3.  Could I come over and bring your lights and ornaments upstairs?  (Or down, as the case may be?) 

4.  Would you like me to come over and untangle the old lights?

5.  Could I pick up some new lights so that you don't have to go to five different stores because you were supposed to buy them over Thanksgiving when you were high on morphine-based pharmaceuticals?

6.  Would you like me to put the lights on the tree?

7.  Dinner is on the way!

8. Doctors' appointments every week?  Want some company?

9.  I'm coming over to change your beds.

10.  I'm coming over to clean your bathroom.

11.  (Bonus - wins you a go-straight-to-Boardwalk and it's yours for free)  There's a hole in the bathroom sink porcelain?  Tell me what you want and I will get a new sink delivered and installed. (This only works for people like me, who are not product-obsessed or even interested.)

Obviously we have some lighting issues around here. 

And as enlightening as this has been for me with respect to my own past failures where family and friends are concerned, it has also been enlightening to me where The Quiet Husband is concerned.  He has been making the money (at considerable personal cost for many months), providing the health insurance, taking care of me, and now visiting his mom.  

And, completely unlike me in any way, he does all of this without complaint or even commentary.

(Don't worry; I have no plans to emulate him with respect to the latter. I know my limitations.)

Sunday, December 11, 2011

Focused Fox


This afternoon I read a quick blog post about theologian Karl Barth's being a hedgehog, as opposed to being a fox. 

There are a lot of things about Karl Barth that I really like, and some I don't, but in any case my immediate guess was that if he's a hedgehog, then I'm a fox.  Sure enough.  There's an explanation here; philosopher Isaiah Berlin wrote an essay with a title referencing Greek philosopher Archilocus: The fox knows many things, but the hedgehog knows one big thing.

One of my seminary professors remarked that Karl Barth once said that it all boils down to, "Jesus loves me; this I know."  That statement would be consistent with his hedgehog-ness.

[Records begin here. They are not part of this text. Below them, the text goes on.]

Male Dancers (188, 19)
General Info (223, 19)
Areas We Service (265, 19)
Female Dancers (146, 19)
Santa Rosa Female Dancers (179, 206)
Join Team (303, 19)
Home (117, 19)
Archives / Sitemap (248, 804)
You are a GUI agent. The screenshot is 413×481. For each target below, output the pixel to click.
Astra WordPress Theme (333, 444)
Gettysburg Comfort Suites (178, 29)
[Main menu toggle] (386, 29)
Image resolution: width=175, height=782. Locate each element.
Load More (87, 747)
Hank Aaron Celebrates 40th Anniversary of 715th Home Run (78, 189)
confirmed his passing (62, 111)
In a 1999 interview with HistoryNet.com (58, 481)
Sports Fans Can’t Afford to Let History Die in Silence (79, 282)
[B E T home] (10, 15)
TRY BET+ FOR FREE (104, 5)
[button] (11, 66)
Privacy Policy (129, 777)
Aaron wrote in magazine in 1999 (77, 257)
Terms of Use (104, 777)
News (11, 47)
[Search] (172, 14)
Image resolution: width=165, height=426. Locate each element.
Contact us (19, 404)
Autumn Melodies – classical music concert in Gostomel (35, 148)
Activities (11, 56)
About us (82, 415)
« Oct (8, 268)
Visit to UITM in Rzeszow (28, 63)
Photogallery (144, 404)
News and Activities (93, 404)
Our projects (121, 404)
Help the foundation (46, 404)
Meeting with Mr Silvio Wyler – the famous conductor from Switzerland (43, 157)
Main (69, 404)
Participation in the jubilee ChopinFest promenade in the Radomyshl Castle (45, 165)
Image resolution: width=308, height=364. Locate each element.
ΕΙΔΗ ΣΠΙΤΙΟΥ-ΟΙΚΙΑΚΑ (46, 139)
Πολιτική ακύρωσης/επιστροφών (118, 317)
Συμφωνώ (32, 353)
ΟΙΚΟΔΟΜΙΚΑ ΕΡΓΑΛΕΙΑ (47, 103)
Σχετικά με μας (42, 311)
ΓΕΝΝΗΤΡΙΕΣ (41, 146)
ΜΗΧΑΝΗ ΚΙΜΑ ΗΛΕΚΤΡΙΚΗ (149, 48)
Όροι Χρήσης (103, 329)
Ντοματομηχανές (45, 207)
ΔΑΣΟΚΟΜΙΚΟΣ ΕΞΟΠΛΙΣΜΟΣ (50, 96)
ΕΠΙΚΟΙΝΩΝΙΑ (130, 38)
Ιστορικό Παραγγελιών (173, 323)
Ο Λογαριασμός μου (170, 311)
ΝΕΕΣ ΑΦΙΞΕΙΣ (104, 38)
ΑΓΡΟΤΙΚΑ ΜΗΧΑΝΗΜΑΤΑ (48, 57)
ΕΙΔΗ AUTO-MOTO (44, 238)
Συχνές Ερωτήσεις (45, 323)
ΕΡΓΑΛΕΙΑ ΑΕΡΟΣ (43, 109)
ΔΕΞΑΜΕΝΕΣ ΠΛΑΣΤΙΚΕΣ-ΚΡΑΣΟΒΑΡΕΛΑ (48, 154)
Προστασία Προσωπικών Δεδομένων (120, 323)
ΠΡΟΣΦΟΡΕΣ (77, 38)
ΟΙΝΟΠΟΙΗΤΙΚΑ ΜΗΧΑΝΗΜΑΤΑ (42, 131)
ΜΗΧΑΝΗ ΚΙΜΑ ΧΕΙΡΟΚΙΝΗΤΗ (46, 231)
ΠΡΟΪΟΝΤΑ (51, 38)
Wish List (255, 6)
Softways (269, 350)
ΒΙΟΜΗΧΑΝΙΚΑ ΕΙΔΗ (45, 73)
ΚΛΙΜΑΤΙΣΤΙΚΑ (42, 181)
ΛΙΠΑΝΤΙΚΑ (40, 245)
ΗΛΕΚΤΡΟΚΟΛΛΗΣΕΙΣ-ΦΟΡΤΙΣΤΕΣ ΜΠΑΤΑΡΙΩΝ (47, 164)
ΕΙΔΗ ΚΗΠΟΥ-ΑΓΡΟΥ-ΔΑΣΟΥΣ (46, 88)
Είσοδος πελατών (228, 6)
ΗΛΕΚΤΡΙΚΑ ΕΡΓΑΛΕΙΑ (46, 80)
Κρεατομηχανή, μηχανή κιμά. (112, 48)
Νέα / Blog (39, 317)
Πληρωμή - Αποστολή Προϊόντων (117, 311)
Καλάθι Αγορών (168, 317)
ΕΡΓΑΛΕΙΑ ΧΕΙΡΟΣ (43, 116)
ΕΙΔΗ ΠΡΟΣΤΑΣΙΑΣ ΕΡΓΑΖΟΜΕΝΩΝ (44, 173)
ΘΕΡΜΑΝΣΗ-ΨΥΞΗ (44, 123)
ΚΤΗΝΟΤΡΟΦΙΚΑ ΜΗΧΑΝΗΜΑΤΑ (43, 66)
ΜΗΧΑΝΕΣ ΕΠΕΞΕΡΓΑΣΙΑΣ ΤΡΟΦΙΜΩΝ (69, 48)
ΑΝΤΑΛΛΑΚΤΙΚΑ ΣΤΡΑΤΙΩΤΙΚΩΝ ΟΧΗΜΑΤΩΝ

As for me, I've long been aware that my thinking is more diffuse than focused.  I know many things, and I've forgotten lots more.  As I embarked upon my first call, I began to realize that I need to find a way of organizing all that material that appeals to me, so that I can actually retrieve it when it might be useful.  And I as practically drowned in the events of the past few weeks and lost all capacity to focus on anything at all (Imagine!  Three weeks of recovery time and I have read not one single book!), I started to feel a sense of urgency in response to the sense that everything I read or hear is floating away from me.

So I've started a new notebook on my computer.  I'm calling it my Resource Book, and I'm going to try to toss all kinds of things in there, cross-referenced by topic and author or artist and church calendar.  I don't know how long I'll be able to keep it up, but I love this shiny new (and unusual) feeling of being organized.